Keputusan ini juga memunculkan spekulasi mengenai arah hubungan politik antara keluarga Jokowi dan PDIP pascapilpres 2024 yang penuh dinamika. Setelah sempat berada di jalur yang berbeda saat pemilihan presiden, banyak pihak menilai deklarasi ini semakin mempertegas jarak politik antara keduanya. Kaesang tidak lagi terlihat sebagai sekadar “anak Presiden” yang mengelola partai kecil, melainkan mulai merambah peran sebagai aktor politik mandiri yang siap bersaing di level paling sengit. Meski ia sendiri selalu membantah adanya konflik personal dan menegaskan bahwa langkah ini semata demi kepentingan bangsa, publik tak bisa mengabaikan dimensi persaingan politik yang kian personal.
Di sisi lain, PSI harus menyiapkan argumen yang kokoh untuk meyakinkan pemilih di Dapil V bahwa kehadiran partai ini bisa membawa perubahan konkret, bukan hanya menjadi batu loncatan karier politik putra Jokowi. Isu-isu lokal seperti pengembangan ekonomi kreatif di Solo, pengelolaan pariwisata budaya, serta peningkatan konektivitas wilayah aglomerasi Solo Raya menjadi potensi yang bisa diangkat. Kaesang sendiri cukup akrab dengan dunia usaha muda dan startup, sehingga ia berpeluang menawarkan program kerja yang menyentuh langsung kebutuhan generasi produktif di kawasan itu. Jika dikemas secara cerdas, diferensiasi isu ini bisa menjadi celah di tengah hegemoni narasi pembangunan ala PDIP.

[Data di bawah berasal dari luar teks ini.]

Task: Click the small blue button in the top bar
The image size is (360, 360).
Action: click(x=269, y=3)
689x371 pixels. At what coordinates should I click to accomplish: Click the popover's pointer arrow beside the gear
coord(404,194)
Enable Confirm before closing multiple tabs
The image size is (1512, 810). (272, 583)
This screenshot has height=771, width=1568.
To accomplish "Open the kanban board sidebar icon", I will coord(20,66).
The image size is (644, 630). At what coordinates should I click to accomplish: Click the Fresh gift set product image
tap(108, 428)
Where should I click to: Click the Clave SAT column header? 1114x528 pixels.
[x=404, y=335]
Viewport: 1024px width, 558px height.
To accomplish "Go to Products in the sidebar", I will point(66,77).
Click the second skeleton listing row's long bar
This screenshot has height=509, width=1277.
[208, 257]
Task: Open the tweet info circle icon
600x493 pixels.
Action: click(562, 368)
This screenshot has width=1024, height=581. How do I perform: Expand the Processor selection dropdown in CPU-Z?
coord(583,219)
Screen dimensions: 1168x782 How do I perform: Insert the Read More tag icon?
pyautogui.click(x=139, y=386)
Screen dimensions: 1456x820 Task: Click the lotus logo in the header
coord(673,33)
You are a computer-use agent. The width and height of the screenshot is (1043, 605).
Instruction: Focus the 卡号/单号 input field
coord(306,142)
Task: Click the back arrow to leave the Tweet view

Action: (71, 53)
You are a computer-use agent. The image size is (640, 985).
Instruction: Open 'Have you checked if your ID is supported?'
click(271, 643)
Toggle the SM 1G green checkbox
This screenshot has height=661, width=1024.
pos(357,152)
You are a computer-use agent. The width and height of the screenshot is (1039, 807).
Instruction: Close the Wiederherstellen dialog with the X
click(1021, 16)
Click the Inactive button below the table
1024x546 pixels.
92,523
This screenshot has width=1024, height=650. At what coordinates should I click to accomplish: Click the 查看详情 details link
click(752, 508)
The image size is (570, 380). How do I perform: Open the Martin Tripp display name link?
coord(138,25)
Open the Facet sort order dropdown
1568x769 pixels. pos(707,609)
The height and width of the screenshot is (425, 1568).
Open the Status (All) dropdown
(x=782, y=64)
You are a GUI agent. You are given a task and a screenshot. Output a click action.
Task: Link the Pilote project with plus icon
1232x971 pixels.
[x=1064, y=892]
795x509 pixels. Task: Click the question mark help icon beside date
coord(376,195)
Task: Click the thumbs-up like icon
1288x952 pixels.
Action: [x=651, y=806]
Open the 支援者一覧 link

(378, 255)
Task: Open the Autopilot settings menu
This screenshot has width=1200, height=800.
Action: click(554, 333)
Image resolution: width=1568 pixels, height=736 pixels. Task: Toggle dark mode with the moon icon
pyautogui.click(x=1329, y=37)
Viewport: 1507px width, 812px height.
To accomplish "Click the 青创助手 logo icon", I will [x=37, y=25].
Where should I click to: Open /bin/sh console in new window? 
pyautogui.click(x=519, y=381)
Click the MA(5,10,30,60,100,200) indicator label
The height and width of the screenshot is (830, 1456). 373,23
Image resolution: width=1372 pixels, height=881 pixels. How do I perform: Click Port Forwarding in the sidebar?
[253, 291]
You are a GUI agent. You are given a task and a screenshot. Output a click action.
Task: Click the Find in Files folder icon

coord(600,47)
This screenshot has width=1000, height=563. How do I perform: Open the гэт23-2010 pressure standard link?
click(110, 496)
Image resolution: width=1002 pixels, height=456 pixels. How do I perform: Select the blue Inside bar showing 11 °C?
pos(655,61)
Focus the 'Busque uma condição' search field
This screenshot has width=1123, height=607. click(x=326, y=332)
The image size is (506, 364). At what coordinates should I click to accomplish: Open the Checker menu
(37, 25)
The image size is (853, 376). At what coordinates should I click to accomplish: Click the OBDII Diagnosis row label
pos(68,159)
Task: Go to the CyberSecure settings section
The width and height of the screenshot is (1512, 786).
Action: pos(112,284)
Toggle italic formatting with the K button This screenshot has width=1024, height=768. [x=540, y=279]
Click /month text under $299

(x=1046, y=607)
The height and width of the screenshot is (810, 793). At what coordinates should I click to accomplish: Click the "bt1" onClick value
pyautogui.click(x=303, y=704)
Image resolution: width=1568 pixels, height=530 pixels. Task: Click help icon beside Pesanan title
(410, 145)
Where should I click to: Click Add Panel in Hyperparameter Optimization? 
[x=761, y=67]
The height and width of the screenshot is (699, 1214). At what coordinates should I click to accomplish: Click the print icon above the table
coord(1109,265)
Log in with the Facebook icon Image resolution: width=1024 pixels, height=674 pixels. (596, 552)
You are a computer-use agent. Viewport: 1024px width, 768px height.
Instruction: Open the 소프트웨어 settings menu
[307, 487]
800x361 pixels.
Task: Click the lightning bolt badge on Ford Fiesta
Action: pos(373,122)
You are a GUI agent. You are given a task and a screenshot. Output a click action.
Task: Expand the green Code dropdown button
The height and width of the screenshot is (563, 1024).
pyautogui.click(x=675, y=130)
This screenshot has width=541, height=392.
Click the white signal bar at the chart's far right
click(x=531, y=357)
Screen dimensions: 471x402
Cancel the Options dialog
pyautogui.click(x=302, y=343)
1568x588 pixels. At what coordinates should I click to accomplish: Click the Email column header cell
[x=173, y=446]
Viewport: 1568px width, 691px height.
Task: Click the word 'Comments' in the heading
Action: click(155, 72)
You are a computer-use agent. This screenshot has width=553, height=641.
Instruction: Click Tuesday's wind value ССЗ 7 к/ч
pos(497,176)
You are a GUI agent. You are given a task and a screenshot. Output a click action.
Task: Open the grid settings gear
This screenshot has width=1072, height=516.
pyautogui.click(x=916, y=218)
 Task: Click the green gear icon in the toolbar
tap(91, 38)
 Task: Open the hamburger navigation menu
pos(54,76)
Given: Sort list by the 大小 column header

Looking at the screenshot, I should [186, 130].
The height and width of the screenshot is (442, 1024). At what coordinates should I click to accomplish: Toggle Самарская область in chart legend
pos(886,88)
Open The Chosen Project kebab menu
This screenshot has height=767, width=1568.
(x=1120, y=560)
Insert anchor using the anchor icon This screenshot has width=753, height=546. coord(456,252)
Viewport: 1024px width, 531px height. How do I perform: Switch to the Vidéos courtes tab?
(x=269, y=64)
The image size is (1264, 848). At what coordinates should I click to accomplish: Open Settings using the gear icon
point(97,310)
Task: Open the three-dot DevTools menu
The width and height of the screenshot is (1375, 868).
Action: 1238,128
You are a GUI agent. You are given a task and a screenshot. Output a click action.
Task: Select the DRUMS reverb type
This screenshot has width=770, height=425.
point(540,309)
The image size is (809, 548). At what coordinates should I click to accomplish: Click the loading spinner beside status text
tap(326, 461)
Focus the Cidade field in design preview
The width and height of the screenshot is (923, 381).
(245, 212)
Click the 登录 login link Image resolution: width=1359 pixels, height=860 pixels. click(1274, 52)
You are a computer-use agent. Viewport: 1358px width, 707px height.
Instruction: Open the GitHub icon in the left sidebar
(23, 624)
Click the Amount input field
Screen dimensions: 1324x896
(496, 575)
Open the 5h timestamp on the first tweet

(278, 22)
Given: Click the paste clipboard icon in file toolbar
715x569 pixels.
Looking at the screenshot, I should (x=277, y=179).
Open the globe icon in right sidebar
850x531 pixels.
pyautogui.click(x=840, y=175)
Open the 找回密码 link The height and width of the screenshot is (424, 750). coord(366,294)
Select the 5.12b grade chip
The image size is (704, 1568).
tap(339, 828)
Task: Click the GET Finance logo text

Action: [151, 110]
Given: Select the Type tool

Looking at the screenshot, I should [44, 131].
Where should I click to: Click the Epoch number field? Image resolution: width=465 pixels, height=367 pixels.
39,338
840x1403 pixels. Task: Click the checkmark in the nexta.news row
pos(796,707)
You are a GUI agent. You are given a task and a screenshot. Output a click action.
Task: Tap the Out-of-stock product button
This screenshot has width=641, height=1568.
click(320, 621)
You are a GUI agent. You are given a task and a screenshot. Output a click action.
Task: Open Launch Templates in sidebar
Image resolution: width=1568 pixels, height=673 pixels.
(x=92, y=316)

Deklarasi ini sekaligus membuka babak baru perjalanan politik Kaesang Pangarep. Sejak didapuk sebagai Ketua Umum PSI, banyak pihak meragukan kapasitasnya memimpin partai nasionalis-sekuler yang agresif. Kini, dengan terjun langsung sebagai calon legislatif di medan terberat, ia seolah ingin membuktikan bahwa dirinya bukan sekadar simbol, melainkan pemain yang siap menanggung seluruh risiko pertarungan. Respon publik pun terbelah; sebagian memuji keberaniannya, sebagian lain menganggapnya sebagai langkah politis yang terlalu dini dan gegabah. Namun apapun penilaiannya, publik akan menunggu bagaimana PSI mengeksekusi strategi ini pada tiga tahun ke depan sebelum hari pencoblosan tiba.